A new paper introduces Diversify2Verify, a staged LLM-based pipeline for Why3 that generates diverse recursive and imperative array/list implementations from the same task-level semantics and tests whether implementation structure affects automated verifiability. The pipeline infers representation-specific contracts, generates and tests implementations, and attempts verification with bounded verifier-guided annotation repair. This work matters to practitioners because it suggests that choosing the right program structure can significantly ease automated verification.

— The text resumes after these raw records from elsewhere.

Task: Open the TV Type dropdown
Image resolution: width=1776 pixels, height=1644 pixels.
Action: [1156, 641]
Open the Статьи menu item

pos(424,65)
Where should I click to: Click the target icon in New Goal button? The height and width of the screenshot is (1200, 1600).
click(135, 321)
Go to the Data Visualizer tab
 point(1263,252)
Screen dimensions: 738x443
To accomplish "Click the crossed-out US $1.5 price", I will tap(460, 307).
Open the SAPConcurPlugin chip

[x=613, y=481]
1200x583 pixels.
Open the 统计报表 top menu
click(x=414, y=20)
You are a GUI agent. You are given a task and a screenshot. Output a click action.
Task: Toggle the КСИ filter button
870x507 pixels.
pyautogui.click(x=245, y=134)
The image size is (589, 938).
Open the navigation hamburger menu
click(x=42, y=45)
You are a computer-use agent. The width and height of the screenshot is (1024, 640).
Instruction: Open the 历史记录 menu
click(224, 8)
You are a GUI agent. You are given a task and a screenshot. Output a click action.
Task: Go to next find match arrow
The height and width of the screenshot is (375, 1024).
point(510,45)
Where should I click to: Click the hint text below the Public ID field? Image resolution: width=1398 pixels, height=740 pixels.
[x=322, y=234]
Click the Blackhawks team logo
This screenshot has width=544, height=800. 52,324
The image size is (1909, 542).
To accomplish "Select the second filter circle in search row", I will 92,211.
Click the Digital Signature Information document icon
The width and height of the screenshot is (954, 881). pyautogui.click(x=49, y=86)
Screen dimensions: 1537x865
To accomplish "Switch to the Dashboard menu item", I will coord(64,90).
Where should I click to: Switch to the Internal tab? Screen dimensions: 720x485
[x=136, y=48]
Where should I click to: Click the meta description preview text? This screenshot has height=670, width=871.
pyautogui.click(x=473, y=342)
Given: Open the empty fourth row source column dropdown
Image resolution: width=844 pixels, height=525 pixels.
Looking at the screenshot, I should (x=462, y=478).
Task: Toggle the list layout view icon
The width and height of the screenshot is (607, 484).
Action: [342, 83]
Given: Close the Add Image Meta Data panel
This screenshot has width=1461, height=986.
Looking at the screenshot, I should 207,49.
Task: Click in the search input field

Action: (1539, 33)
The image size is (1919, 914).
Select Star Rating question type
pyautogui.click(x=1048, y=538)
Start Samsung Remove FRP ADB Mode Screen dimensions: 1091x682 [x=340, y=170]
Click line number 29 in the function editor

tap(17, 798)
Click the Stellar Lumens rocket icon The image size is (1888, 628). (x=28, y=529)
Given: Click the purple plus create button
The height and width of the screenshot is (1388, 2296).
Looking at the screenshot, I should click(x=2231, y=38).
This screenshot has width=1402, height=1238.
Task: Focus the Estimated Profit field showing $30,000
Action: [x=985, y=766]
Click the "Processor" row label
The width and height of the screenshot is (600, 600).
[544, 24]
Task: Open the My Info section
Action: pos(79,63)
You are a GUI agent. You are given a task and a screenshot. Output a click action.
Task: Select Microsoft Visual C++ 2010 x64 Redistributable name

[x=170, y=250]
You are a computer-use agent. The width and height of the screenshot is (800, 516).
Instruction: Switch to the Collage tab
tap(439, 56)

0 engagement·1 source·Fri, Jul 10, 2026, 12:44 PM
The paper 'Diversifying to Verify: When Task-Equivalent Programs Differ in Verifiability' (arXiv, 2026-07-10) presents Diversify2Verify, a pipeline that uses LLMs to generate multiple functionally equivalent programs with different implementation structures (e.g., recursive vs. imperative, array vs. list) and then attempts to verify them using the Why3 verification platform. The pipeline includes steps for inferring representation-specific contracts, generating and testing implementations, and performing bounded verifier-guided annotation repair. The key finding is that implementation structure can significantly impact the ease of automated verification, even when programs satisfy the same task-level semantics. This has practical implications for developers using automated verification tools, suggesting that selecting an appropriate program structure can reduce the annotation burden.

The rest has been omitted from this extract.